◆ Task objective ◆
Your response should be the complete listing, returned exactly as written.

◆ Material to process ◆

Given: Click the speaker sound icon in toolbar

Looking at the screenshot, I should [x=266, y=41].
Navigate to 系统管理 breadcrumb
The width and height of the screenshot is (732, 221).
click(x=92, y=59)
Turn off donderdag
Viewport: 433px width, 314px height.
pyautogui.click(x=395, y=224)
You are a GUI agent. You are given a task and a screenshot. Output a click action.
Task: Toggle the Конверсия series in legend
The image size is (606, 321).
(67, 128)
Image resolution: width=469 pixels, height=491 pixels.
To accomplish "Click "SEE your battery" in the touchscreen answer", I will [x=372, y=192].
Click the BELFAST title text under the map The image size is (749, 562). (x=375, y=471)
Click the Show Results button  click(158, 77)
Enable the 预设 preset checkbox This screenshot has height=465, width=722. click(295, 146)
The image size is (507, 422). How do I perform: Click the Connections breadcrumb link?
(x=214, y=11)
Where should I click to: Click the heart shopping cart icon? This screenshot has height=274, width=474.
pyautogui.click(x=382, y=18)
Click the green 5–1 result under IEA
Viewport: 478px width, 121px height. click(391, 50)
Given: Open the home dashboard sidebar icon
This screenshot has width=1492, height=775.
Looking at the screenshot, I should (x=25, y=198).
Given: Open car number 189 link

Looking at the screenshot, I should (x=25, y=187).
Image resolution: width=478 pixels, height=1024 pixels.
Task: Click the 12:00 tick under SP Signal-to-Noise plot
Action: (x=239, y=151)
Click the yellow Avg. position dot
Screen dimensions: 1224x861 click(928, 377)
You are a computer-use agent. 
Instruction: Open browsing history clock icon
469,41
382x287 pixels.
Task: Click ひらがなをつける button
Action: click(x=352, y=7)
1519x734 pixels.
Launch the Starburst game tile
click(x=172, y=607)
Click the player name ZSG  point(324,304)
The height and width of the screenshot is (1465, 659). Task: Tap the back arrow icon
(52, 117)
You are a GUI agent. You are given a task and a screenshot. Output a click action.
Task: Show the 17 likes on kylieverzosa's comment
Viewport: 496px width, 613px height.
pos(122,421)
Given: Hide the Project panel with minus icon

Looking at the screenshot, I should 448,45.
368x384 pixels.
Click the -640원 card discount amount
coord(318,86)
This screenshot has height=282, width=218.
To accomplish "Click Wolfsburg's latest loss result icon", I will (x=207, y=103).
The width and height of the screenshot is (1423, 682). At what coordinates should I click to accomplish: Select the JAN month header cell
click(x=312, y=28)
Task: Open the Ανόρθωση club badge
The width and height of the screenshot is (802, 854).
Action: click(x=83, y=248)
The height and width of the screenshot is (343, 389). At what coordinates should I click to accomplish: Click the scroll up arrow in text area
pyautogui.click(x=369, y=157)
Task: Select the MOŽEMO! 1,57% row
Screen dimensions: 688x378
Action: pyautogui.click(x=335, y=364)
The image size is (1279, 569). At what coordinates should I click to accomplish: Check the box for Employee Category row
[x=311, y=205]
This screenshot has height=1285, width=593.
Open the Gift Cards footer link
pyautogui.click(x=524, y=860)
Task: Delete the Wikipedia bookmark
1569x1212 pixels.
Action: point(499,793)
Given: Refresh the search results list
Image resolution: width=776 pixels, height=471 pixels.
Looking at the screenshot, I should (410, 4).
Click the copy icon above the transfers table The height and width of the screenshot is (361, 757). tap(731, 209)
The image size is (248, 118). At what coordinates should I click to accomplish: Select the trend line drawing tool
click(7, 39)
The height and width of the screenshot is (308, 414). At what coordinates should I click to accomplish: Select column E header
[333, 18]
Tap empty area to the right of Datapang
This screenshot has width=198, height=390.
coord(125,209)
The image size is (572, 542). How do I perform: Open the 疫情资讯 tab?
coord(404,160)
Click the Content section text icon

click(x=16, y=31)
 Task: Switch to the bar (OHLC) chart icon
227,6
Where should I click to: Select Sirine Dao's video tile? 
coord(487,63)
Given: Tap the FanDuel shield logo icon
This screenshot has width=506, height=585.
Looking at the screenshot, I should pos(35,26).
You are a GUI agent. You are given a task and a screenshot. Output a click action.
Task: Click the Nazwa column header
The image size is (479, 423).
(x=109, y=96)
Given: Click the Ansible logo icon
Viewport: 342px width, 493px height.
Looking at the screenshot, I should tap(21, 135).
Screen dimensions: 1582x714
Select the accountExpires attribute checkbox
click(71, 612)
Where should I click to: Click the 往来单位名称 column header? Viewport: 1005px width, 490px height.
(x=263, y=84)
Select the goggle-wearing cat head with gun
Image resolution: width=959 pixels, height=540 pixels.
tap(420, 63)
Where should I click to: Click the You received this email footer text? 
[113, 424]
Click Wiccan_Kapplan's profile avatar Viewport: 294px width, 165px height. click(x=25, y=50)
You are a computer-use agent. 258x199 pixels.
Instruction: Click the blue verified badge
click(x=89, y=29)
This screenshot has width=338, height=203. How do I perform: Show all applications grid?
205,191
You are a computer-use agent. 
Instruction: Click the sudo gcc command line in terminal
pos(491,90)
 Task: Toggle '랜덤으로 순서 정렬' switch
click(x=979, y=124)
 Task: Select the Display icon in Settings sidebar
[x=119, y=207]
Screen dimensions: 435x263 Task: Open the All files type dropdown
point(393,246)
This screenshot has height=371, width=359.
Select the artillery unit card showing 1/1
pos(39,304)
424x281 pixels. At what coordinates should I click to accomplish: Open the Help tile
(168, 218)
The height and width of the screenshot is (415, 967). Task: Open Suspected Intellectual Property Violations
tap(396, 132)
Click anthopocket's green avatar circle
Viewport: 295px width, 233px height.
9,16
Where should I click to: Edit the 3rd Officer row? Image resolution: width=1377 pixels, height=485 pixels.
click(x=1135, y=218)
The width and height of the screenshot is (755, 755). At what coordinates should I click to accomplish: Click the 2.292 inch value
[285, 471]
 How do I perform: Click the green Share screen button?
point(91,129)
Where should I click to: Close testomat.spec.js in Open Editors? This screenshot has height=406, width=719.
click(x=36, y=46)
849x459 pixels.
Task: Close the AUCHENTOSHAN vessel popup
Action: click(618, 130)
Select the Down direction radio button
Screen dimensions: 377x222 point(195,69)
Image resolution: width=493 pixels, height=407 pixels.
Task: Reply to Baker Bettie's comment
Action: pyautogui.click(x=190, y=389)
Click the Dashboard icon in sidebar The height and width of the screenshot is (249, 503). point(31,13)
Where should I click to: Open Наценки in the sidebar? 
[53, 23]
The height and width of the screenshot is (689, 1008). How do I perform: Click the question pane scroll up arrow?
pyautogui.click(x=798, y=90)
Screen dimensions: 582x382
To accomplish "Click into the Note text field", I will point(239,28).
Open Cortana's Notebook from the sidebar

◆ Solved exercise ◆
Given: Click the speaker sound icon in toolbar

Looking at the screenshot, I should [x=266, y=41].
Navigate to 系统管理 breadcrumb
The width and height of the screenshot is (732, 221).
click(x=92, y=59)
Turn off donderdag
Viewport: 433px width, 314px height.
pyautogui.click(x=395, y=224)
You are a GUI agent. You are given a task and a screenshot. Output a click action.
Task: Toggle the Конверсия series in legend
The image size is (606, 321).
(67, 128)
Image resolution: width=469 pixels, height=491 pixels.
To accomplish "Click "SEE your battery" in the touchscreen answer", I will [x=372, y=192].
Click the BELFAST title text under the map The image size is (749, 562). (x=375, y=471)
Click the Show Results button  click(158, 77)
Enable the 预设 preset checkbox This screenshot has height=465, width=722. click(295, 146)
The image size is (507, 422). How do I perform: Click the Connections breadcrumb link?
(x=214, y=11)
Where should I click to: Click the heart shopping cart icon? This screenshot has height=274, width=474.
pyautogui.click(x=382, y=18)
Click the green 5–1 result under IEA
Viewport: 478px width, 121px height. click(391, 50)
Given: Open the home dashboard sidebar icon
This screenshot has width=1492, height=775.
Looking at the screenshot, I should (x=25, y=198).
Given: Open car number 189 link

Looking at the screenshot, I should (x=25, y=187).
Image resolution: width=478 pixels, height=1024 pixels.
Task: Click the 12:00 tick under SP Signal-to-Noise plot
Action: (x=239, y=151)
Click the yellow Avg. position dot
Screen dimensions: 1224x861 click(928, 377)
You are a computer-use agent. 
Instruction: Open browsing history clock icon
469,41
382x287 pixels.
Task: Click ひらがなをつける button
Action: click(x=352, y=7)
1519x734 pixels.
Launch the Starburst game tile
click(x=172, y=607)
Click the player name ZSG  point(324,304)
The height and width of the screenshot is (1465, 659). Task: Tap the back arrow icon
(52, 117)
You are a GUI agent. You are given a task and a screenshot. Output a click action.
Task: Show the 17 likes on kylieverzosa's comment
Viewport: 496px width, 613px height.
pos(122,421)
Given: Hide the Project panel with minus icon

Looking at the screenshot, I should 448,45.
368x384 pixels.
Click the -640원 card discount amount
coord(318,86)
This screenshot has height=282, width=218.
To accomplish "Click Wolfsburg's latest loss result icon", I will (x=207, y=103).
The width and height of the screenshot is (1423, 682). At what coordinates should I click to accomplish: Select the JAN month header cell
click(x=312, y=28)
Task: Open the Ανόρθωση club badge
The width and height of the screenshot is (802, 854).
Action: click(x=83, y=248)
The height and width of the screenshot is (343, 389). At what coordinates should I click to accomplish: Click the scroll up arrow in text area
pyautogui.click(x=369, y=157)
Task: Select the MOŽEMO! 1,57% row
Screen dimensions: 688x378
Action: pyautogui.click(x=335, y=364)
The image size is (1279, 569). At what coordinates should I click to accomplish: Check the box for Employee Category row
[x=311, y=205]
This screenshot has height=1285, width=593.
Open the Gift Cards footer link
pyautogui.click(x=524, y=860)
Task: Delete the Wikipedia bookmark
1569x1212 pixels.
Action: point(499,793)
Given: Refresh the search results list
Image resolution: width=776 pixels, height=471 pixels.
Looking at the screenshot, I should (410, 4).
Click the copy icon above the transfers table The height and width of the screenshot is (361, 757). tap(731, 209)
The image size is (248, 118). At what coordinates should I click to accomplish: Select the trend line drawing tool
click(7, 39)
The height and width of the screenshot is (308, 414). At what coordinates should I click to accomplish: Select column E header
[333, 18]
Tap empty area to the right of Datapang
This screenshot has width=198, height=390.
coord(125,209)
The image size is (572, 542). How do I perform: Open the 疫情资讯 tab?
coord(404,160)
Click the Content section text icon

click(x=16, y=31)
 Task: Switch to the bar (OHLC) chart icon
227,6
Where should I click to: Select Sirine Dao's video tile? 
coord(487,63)
Given: Tap the FanDuel shield logo icon
This screenshot has width=506, height=585.
Looking at the screenshot, I should pos(35,26).
You are a GUI agent. You are given a task and a screenshot. Output a click action.
Task: Click the Nazwa column header
The image size is (479, 423).
(x=109, y=96)
Given: Click the Ansible logo icon
Viewport: 342px width, 493px height.
Looking at the screenshot, I should tap(21, 135).
Screen dimensions: 1582x714
Select the accountExpires attribute checkbox
click(71, 612)
Where should I click to: Click the 往来单位名称 column header? Viewport: 1005px width, 490px height.
(x=263, y=84)
Select the goggle-wearing cat head with gun
Image resolution: width=959 pixels, height=540 pixels.
tap(420, 63)
Where should I click to: Click the You received this email footer text? 
[113, 424]
Click Wiccan_Kapplan's profile avatar Viewport: 294px width, 165px height. click(x=25, y=50)
You are a computer-use agent. 258x199 pixels.
Instruction: Click the blue verified badge
click(x=89, y=29)
This screenshot has width=338, height=203. How do I perform: Show all applications grid?
205,191
You are a computer-use agent. 
Instruction: Click the sudo gcc command line in terminal
pos(491,90)
 Task: Toggle '랜덤으로 순서 정렬' switch
click(x=979, y=124)
 Task: Select the Display icon in Settings sidebar
[x=119, y=207]
Screen dimensions: 435x263 Task: Open the All files type dropdown
point(393,246)
This screenshot has height=371, width=359.
Select the artillery unit card showing 1/1
pos(39,304)
424x281 pixels. At what coordinates should I click to accomplish: Open the Help tile
(168, 218)
The height and width of the screenshot is (415, 967). Task: Open Suspected Intellectual Property Violations
tap(396, 132)
Click anthopocket's green avatar circle
Viewport: 295px width, 233px height.
9,16
Where should I click to: Edit the 3rd Officer row? Image resolution: width=1377 pixels, height=485 pixels.
click(x=1135, y=218)
The width and height of the screenshot is (755, 755). At what coordinates should I click to accomplish: Click the 2.292 inch value
[285, 471]
 How do I perform: Click the green Share screen button?
point(91,129)
Where should I click to: Close testomat.spec.js in Open Editors? This screenshot has height=406, width=719.
click(x=36, y=46)
849x459 pixels.
Task: Close the AUCHENTOSHAN vessel popup
Action: click(618, 130)
Select the Down direction radio button
Screen dimensions: 377x222 point(195,69)
Image resolution: width=493 pixels, height=407 pixels.
Task: Reply to Baker Bettie's comment
Action: pyautogui.click(x=190, y=389)
Click the Dashboard icon in sidebar The height and width of the screenshot is (249, 503). point(31,13)
Where should I click to: Open Наценки in the sidebar? 
[53, 23]
The height and width of the screenshot is (689, 1008). How do I perform: Click the question pane scroll up arrow?
pyautogui.click(x=798, y=90)
Screen dimensions: 582x382
To accomplish "Click into the Note text field", I will point(239,28).
Open Cortana's Notebook from the sidebar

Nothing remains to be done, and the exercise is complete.